• **WRITTEN TASK 1**
Decide whether each statement below agrees with the Baloise Web App Utilities page. Answer yes or no for each, quoting the words from the page that settle it.
(a) The @baloise/web-app-validators package is described as a collection of validator functions.
(b) New feature requests and changes are expected to be approved by the Baloise Web Community before a pull request is created.
(c) The utilities are free to use only for Baloise employees.
• **WRITTEN TASK 2**
According to the Baloise Web App Utilities page, what is the project a collection of?

• **SOURCE**
┄┄┄┄┄┄

Continuous Release GitHub GitHub issues

About

A collection of utilities for Baloise web applications.

Table of Content

Packages

Library Status Description
@baloise/web-app-utils npm A collection of JavaScript utilities like simple functions, models and integration logic.
@baloise/web-app-pipes npm A collection of pipe function to transform raw values in a certain format.
@baloise/web-app-pipes-angular npm Proxy package for angular applications.
@baloise/web-app-pipes-vue npm Proxy package for vue applications.
@baloise/web-app-validators npm A collection of validator functions.
@baloise/web-app-validators-angular npm Proxy package for angular applications.
@baloise/web-app-validators-vue npm Proxy package for vue applications.

Contribution

We gratefully accept contributions to the Baloise Web App Utilites, but expect new feature requests and changes to be approved by the Baloise Web Community before creating a pull request.

Introduction

Baloise Web App Utilities is free to use for anybody building a Baloise product or website, and the Baloise community is always working to make it better. Contributors like you help to make Baloise Web App Utilities great, and so we’re glad you’re here.

┄┄┄┄┄┄

(Stored records)
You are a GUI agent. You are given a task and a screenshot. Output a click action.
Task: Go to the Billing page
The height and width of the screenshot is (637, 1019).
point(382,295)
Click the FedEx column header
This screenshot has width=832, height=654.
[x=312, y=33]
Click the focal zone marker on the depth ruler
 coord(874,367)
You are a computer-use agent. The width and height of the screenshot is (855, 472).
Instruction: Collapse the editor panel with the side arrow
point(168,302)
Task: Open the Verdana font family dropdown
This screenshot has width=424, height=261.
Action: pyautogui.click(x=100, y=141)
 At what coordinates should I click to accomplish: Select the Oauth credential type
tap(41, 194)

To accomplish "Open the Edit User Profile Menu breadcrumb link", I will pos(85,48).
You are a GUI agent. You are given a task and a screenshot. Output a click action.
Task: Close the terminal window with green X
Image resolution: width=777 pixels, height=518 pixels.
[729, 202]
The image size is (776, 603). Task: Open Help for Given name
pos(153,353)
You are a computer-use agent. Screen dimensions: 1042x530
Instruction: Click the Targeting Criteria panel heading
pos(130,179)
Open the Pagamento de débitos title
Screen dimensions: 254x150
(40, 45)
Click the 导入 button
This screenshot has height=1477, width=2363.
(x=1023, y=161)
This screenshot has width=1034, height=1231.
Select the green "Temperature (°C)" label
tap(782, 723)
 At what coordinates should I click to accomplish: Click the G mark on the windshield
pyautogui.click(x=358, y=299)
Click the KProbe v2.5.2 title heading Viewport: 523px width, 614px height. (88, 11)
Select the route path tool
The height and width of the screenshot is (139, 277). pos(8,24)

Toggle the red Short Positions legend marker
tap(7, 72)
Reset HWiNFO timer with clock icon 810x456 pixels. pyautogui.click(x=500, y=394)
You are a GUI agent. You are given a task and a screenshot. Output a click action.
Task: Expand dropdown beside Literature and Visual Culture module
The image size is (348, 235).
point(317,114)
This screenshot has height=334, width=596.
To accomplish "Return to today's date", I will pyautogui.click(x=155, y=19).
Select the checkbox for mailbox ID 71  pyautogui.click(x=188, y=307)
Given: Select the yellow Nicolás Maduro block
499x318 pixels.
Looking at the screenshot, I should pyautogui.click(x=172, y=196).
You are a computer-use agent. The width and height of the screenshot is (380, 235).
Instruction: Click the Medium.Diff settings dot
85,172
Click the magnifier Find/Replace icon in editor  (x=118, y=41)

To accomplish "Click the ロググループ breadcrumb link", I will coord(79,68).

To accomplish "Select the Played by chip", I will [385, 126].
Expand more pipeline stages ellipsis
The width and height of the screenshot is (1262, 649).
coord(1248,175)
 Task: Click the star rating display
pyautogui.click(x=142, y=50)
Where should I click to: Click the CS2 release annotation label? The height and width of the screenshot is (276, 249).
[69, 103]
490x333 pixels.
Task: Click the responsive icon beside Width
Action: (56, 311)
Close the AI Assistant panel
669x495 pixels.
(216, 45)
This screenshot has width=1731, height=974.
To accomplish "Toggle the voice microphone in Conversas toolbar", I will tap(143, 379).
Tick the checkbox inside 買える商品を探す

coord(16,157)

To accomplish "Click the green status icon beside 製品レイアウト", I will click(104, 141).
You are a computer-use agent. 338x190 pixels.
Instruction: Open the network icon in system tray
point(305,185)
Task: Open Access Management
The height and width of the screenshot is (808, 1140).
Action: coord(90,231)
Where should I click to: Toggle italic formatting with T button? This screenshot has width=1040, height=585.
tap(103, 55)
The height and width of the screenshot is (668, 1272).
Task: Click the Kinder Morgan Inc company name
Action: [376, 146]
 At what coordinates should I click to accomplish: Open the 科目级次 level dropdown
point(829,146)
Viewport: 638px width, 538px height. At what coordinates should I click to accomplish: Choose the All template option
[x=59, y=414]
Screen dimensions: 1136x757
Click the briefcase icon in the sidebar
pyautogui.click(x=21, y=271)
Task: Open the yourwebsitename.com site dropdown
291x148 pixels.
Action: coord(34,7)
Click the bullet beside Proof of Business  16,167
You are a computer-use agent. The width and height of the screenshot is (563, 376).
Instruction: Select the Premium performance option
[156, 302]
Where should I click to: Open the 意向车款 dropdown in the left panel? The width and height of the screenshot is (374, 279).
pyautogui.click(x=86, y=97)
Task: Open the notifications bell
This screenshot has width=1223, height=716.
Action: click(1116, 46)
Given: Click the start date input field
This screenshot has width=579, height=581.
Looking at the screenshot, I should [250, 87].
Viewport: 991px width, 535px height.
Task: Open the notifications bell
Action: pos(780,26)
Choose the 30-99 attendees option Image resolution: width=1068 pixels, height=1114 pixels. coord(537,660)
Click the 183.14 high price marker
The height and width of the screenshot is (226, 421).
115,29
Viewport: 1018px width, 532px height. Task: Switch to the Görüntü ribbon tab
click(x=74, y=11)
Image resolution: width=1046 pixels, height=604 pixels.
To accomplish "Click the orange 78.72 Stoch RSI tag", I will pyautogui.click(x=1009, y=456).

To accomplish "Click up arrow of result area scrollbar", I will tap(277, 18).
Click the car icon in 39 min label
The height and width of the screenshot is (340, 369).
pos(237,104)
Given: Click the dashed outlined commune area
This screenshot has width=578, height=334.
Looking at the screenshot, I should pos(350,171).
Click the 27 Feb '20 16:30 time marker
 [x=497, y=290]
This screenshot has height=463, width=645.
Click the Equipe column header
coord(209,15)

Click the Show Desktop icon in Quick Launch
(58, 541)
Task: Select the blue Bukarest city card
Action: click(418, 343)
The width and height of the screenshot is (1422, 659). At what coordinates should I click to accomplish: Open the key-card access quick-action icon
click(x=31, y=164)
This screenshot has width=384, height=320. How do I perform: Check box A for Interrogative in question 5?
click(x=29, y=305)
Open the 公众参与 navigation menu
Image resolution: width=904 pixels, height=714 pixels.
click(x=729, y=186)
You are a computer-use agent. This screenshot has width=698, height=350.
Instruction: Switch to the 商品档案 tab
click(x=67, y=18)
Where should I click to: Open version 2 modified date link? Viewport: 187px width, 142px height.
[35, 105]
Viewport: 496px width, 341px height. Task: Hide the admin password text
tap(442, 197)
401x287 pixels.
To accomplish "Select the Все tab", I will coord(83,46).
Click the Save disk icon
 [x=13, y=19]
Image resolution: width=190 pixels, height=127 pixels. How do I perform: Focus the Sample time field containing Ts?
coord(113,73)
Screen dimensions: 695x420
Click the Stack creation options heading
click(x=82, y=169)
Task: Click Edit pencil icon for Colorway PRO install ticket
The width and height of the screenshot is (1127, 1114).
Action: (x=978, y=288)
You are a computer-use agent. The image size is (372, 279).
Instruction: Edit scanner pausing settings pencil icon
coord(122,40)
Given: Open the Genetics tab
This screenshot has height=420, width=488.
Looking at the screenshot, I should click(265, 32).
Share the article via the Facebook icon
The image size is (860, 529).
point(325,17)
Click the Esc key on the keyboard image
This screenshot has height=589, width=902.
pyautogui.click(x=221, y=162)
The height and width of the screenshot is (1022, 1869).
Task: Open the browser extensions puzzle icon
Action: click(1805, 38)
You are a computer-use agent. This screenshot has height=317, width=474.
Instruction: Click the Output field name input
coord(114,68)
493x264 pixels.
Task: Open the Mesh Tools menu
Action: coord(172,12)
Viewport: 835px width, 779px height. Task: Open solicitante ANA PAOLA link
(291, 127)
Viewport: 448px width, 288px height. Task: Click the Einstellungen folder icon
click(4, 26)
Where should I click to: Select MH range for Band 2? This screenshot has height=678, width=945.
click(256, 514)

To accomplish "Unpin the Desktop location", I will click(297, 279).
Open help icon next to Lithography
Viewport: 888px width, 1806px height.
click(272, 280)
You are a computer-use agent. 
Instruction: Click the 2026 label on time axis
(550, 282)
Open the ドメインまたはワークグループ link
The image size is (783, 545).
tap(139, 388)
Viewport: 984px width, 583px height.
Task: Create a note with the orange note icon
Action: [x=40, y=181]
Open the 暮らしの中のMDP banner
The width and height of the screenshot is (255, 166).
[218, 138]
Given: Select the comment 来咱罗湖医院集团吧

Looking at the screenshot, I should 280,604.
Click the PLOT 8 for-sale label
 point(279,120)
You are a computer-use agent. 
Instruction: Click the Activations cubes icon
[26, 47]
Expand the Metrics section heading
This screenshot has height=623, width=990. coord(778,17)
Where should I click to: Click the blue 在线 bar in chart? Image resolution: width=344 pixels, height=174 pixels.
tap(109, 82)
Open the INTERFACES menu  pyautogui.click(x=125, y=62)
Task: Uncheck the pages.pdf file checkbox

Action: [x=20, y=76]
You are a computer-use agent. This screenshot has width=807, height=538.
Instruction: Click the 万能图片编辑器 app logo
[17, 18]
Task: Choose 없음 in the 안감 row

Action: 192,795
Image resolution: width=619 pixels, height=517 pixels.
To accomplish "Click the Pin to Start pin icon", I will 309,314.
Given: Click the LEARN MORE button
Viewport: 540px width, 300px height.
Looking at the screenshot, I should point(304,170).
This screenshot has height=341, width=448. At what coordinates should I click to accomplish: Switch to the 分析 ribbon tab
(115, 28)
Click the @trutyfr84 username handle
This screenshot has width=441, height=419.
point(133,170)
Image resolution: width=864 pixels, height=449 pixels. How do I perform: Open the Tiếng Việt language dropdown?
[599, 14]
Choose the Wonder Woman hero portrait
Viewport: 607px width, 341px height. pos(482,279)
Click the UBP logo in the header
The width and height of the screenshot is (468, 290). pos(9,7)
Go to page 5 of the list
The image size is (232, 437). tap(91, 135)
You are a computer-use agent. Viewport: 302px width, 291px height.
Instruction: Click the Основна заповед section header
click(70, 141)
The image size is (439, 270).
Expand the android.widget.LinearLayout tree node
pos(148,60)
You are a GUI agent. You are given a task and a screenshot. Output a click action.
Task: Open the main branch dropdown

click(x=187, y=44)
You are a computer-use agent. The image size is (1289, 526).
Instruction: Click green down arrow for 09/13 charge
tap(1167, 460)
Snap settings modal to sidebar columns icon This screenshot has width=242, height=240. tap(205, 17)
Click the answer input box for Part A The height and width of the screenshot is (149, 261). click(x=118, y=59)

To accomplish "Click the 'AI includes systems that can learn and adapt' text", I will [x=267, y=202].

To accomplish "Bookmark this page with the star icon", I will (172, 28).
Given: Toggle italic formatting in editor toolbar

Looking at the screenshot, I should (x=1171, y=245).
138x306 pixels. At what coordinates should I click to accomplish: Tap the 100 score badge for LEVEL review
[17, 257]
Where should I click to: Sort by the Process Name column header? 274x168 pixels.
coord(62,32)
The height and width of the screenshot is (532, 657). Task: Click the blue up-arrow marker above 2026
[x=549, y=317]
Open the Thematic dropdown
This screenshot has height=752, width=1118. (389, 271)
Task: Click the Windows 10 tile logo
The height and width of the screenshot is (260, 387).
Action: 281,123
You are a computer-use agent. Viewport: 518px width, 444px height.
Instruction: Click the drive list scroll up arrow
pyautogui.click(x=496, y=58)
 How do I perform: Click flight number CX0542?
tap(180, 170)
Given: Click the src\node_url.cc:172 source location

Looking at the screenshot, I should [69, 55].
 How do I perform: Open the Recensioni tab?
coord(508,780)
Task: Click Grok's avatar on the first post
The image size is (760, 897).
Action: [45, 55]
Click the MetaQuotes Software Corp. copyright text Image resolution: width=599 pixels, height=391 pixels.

┄┄┄┄┄┄

• **TASK ANSWER 1**
(a) Yes: "A collection of validator functions."
(b) Yes: "expect new feature requests and changes to be approved by the Baloise Web Community before creating a pull request."
(c) No: "free to use for anybody building a Baloise product or website"

• **TASK ANSWER 2**
Utilities for Baloise web applications.